§ **YOUR GOAL**:
Starting from the first line below, count every line holding the word "Zoom", then state the total alone.

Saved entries
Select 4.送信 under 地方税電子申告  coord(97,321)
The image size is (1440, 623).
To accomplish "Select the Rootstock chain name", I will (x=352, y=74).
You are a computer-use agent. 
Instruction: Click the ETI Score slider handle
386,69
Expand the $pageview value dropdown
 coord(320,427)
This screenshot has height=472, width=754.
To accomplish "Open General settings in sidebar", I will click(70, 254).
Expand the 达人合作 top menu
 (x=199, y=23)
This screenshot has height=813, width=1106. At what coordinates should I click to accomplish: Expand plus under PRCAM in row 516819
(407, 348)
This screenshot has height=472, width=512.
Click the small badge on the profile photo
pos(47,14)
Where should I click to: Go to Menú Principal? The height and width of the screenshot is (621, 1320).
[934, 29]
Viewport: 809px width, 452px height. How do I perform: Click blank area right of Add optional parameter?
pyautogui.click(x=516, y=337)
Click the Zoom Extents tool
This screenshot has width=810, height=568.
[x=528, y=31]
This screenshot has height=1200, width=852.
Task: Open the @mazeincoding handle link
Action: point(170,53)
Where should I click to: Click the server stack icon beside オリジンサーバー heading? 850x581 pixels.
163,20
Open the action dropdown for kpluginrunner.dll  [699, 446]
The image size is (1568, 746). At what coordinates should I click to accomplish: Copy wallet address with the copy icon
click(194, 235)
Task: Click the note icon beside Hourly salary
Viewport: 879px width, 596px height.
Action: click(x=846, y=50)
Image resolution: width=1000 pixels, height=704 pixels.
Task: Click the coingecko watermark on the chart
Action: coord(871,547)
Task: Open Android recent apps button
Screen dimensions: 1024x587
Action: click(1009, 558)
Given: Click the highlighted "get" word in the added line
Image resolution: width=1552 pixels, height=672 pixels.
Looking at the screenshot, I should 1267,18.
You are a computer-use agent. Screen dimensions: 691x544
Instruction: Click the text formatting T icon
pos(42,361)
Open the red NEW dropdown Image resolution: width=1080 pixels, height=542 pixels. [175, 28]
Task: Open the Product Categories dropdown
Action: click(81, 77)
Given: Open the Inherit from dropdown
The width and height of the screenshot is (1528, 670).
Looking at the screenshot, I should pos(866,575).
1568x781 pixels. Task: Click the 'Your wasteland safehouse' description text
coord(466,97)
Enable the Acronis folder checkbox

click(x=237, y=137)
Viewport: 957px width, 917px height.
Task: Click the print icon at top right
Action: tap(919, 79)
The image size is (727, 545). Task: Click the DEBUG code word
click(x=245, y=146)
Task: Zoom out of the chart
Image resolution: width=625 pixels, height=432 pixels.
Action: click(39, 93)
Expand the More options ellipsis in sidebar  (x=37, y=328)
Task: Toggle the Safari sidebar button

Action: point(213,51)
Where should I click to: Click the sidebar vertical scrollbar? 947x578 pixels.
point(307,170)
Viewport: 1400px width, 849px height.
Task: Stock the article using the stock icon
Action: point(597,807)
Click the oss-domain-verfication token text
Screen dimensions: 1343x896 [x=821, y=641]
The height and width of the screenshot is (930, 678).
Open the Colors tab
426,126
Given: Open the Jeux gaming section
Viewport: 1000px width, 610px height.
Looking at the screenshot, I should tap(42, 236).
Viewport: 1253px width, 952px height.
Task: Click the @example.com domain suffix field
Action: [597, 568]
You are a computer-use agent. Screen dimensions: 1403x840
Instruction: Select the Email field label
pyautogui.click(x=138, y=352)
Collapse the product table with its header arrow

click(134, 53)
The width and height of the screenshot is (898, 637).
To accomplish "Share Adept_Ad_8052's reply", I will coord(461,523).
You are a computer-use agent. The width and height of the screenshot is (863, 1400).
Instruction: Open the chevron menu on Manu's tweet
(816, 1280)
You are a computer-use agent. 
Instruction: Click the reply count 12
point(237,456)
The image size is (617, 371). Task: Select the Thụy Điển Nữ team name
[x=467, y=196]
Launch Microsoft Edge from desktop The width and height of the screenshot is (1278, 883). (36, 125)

§ **SOLUTION**:
2